What to do: Restating the data exactly is the whole task.

(Extracted data entries)
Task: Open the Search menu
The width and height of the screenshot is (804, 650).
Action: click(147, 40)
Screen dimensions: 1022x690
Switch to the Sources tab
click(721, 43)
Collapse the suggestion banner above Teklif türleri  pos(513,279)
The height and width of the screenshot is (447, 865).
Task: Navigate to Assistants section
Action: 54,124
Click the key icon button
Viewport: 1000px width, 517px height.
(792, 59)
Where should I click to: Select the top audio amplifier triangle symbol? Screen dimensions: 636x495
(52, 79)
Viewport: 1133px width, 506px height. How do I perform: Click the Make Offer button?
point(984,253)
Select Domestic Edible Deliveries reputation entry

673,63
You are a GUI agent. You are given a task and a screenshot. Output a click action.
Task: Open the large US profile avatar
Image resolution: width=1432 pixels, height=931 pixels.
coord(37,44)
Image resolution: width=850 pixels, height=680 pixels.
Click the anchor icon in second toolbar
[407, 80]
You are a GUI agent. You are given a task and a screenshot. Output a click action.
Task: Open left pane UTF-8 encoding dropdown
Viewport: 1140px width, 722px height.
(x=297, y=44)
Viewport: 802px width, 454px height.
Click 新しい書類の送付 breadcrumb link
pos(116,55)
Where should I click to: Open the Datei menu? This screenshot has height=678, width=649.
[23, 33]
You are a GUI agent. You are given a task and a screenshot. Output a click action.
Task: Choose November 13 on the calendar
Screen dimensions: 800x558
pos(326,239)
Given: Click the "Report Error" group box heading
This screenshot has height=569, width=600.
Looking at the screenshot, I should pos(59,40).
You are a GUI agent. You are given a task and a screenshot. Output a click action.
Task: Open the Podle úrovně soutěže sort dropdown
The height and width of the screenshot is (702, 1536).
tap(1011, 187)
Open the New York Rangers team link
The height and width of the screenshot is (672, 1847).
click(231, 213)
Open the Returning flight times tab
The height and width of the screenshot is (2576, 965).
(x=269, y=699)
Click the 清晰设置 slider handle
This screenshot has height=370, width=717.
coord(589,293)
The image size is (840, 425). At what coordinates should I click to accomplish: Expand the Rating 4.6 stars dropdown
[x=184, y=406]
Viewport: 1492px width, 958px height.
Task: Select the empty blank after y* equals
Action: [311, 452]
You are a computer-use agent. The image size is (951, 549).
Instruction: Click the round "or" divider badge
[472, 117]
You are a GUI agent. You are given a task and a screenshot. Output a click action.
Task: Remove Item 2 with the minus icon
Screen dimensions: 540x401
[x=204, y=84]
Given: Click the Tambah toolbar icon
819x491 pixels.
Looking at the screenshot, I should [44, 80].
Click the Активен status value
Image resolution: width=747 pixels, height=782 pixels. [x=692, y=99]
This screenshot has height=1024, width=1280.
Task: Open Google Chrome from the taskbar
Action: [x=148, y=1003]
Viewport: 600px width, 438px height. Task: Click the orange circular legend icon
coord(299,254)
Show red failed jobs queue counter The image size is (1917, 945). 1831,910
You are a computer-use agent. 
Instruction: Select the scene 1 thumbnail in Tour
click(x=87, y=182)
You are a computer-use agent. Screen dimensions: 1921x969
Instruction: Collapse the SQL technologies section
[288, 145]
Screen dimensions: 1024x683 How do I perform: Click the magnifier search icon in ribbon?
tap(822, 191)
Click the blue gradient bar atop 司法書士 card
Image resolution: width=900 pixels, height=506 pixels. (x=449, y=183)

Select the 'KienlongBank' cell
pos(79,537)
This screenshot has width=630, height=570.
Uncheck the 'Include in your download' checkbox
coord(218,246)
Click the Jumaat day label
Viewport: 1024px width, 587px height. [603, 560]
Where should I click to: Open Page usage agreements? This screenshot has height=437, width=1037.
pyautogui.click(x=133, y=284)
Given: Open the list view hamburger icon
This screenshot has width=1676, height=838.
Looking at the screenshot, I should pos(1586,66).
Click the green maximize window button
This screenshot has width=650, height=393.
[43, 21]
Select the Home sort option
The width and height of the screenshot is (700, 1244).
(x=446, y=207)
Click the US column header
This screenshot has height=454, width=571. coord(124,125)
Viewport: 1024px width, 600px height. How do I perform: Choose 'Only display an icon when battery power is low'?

Final answer:
Task: Open the Search menu
The width and height of the screenshot is (804, 650).
Action: click(147, 40)
Screen dimensions: 1022x690
Switch to the Sources tab
click(721, 43)
Collapse the suggestion banner above Teklif türleri  pos(513,279)
The height and width of the screenshot is (447, 865).
Task: Navigate to Assistants section
Action: 54,124
Click the key icon button
Viewport: 1000px width, 517px height.
(792, 59)
Where should I click to: Select the top audio amplifier triangle symbol? Screen dimensions: 636x495
(52, 79)
Viewport: 1133px width, 506px height. How do I perform: Click the Make Offer button?
point(984,253)
Select Domestic Edible Deliveries reputation entry

673,63
You are a GUI agent. You are given a task and a screenshot. Output a click action.
Task: Open the large US profile avatar
Image resolution: width=1432 pixels, height=931 pixels.
coord(37,44)
Image resolution: width=850 pixels, height=680 pixels.
Click the anchor icon in second toolbar
[407, 80]
You are a GUI agent. You are given a task and a screenshot. Output a click action.
Task: Open left pane UTF-8 encoding dropdown
Viewport: 1140px width, 722px height.
(x=297, y=44)
Viewport: 802px width, 454px height.
Click 新しい書類の送付 breadcrumb link
pos(116,55)
Where should I click to: Open the Datei menu? This screenshot has height=678, width=649.
[23, 33]
You are a GUI agent. You are given a task and a screenshot. Output a click action.
Task: Choose November 13 on the calendar
Screen dimensions: 800x558
pos(326,239)
Given: Click the "Report Error" group box heading
This screenshot has height=569, width=600.
Looking at the screenshot, I should pos(59,40).
You are a GUI agent. You are given a task and a screenshot. Output a click action.
Task: Open the Podle úrovně soutěže sort dropdown
The height and width of the screenshot is (702, 1536).
tap(1011, 187)
Open the New York Rangers team link
The height and width of the screenshot is (672, 1847).
click(231, 213)
Open the Returning flight times tab
The height and width of the screenshot is (2576, 965).
(x=269, y=699)
Click the 清晰设置 slider handle
This screenshot has height=370, width=717.
coord(589,293)
The image size is (840, 425). At what coordinates should I click to accomplish: Expand the Rating 4.6 stars dropdown
[x=184, y=406]
Viewport: 1492px width, 958px height.
Task: Select the empty blank after y* equals
Action: [311, 452]
You are a computer-use agent. The image size is (951, 549).
Instruction: Click the round "or" divider badge
[472, 117]
You are a GUI agent. You are given a task and a screenshot. Output a click action.
Task: Remove Item 2 with the minus icon
Screen dimensions: 540x401
[x=204, y=84]
Given: Click the Tambah toolbar icon
819x491 pixels.
Looking at the screenshot, I should [44, 80].
Click the Активен status value
Image resolution: width=747 pixels, height=782 pixels. [x=692, y=99]
This screenshot has height=1024, width=1280.
Task: Open Google Chrome from the taskbar
Action: [x=148, y=1003]
Viewport: 600px width, 438px height. Task: Click the orange circular legend icon
coord(299,254)
Show red failed jobs queue counter The image size is (1917, 945). 1831,910
You are a computer-use agent. 
Instruction: Select the scene 1 thumbnail in Tour
click(x=87, y=182)
You are a computer-use agent. Screen dimensions: 1921x969
Instruction: Collapse the SQL technologies section
[288, 145]
Screen dimensions: 1024x683 How do I perform: Click the magnifier search icon in ribbon?
tap(822, 191)
Click the blue gradient bar atop 司法書士 card
Image resolution: width=900 pixels, height=506 pixels. (x=449, y=183)

Select the 'KienlongBank' cell
pos(79,537)
This screenshot has width=630, height=570.
Uncheck the 'Include in your download' checkbox
coord(218,246)
Click the Jumaat day label
Viewport: 1024px width, 587px height. [603, 560]
Where should I click to: Open Page usage agreements? This screenshot has height=437, width=1037.
pyautogui.click(x=133, y=284)
Given: Open the list view hamburger icon
This screenshot has width=1676, height=838.
Looking at the screenshot, I should pos(1586,66).
Click the green maximize window button
This screenshot has width=650, height=393.
[43, 21]
Select the Home sort option
The width and height of the screenshot is (700, 1244).
(x=446, y=207)
Click the US column header
This screenshot has height=454, width=571. coord(124,125)
Viewport: 1024px width, 600px height. How do I perform: Choose 'Only display an icon when battery power is low'?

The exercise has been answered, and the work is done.